Gilbert went into a collaboration with Goodyear and was given studio space, which he promptly filled with dead leaves, dirt and broken tree limbs. A canopy of PVC pipe was placed over it all, but with a twist: this spooky forest was wired for sound. "Everything you touched and every step you took made a sound. So it was this interactive sound collage." Participants would get a cassette of the sonic journey they took through Dylan Gilbert's Sonic Wood at the end of the happening.

"That idea came from being a music teacher for the last few years. I was thinking, what is it that I really love about being a musician? One thing I really love about being a teacher of music is that blind excitement that a child has when they're just...going wild with something. A kid will be like 'I wanna play the drums!' and they're not even necessarily thinking about doing a song per se. It's more about how loud the drums are, and what kind of a noise they can make. Not even about being an artist or a performer. Just the sheer wonder of it all. So that's where the forest idea came from. How do I take a person out of their reality, and put them in a situation where they can just make as much racket as possible."

Another project that Gilbert undertook with Goodyear, the one-act acid western All The Dogs And Horses, was expanded on and done at the Boom Festival this year. That involved a rotating cast of some of Charlotte's best performers and an immersive desert set. To minimize the cost of musicians and sound effects, the soundtrack and the script was prerecorded. Actors lip synced to the canned dialogue, giving the already trippy piece an even more surreal edge.

Indie film work, commercials — local trivia tidbit: Gilbert was the voice of Kepper Kia in Mooresville for a minute — and experimental theatre, there hasn't really been a media that Dylan Gilbert hasn't put his own creative spin on. It raises a final question though. How does Gilbert feel that all the theater and film work he's done is going to inform the work he does with Hectorina, or any other music project?

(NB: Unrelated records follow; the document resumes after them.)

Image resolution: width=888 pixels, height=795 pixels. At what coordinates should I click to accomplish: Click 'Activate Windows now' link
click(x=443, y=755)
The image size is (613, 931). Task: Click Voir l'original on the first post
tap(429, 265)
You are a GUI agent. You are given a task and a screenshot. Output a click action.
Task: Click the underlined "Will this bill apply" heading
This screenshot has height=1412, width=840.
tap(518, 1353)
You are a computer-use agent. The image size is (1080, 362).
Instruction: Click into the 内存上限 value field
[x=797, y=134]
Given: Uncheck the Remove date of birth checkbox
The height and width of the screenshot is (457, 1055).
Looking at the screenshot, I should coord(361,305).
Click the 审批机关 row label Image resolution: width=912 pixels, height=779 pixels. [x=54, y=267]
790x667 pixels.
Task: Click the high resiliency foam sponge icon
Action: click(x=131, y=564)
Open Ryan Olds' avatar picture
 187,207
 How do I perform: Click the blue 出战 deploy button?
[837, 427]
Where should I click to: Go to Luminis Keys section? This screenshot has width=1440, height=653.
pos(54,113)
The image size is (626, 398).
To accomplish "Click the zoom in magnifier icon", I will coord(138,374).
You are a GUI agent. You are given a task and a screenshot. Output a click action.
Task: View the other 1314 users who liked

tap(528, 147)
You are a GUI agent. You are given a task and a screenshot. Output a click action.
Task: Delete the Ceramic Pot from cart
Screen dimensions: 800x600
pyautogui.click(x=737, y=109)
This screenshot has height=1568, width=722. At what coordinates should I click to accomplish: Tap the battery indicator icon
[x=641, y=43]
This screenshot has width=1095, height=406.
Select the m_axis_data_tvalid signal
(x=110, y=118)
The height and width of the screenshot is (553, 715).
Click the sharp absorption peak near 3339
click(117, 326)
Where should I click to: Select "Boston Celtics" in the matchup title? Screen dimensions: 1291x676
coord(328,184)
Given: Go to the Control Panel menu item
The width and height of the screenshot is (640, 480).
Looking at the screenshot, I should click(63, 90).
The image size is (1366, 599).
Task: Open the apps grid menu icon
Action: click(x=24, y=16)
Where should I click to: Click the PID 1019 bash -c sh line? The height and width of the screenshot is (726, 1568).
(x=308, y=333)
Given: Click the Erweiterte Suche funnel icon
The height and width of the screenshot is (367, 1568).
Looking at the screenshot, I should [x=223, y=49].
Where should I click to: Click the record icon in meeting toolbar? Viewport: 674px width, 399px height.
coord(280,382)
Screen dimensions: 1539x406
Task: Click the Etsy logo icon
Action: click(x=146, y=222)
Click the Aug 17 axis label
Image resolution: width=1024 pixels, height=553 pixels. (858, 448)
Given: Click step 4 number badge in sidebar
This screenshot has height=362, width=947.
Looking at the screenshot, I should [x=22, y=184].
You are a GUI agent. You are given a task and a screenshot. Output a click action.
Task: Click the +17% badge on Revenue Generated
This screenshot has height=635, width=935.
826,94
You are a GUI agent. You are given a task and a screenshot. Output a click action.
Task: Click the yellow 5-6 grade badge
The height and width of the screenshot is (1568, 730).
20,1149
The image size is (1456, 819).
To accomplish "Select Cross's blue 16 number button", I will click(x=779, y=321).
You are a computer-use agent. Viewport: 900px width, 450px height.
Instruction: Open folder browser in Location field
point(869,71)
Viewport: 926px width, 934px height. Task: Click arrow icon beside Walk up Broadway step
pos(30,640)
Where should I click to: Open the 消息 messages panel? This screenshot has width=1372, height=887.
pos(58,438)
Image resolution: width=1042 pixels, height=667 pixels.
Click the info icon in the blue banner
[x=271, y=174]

Gilbert in a pensive moment.
  • Gilbert in a pensive moment.

"For me, I can't write the same kind of songs, I've already written 200 songs, so at the end of the day, regardless of whatever project I'm working on, I'm still gonna be sitting down with that guitar, or my computer, or at a piano, and writing a song, in the simplest terms. But all these other experiences are going to inform that, and the creative people that I'm so lucky to get to work with, are going to help me look at that work differently. I'm less prolific now, but maybe a little more mindful."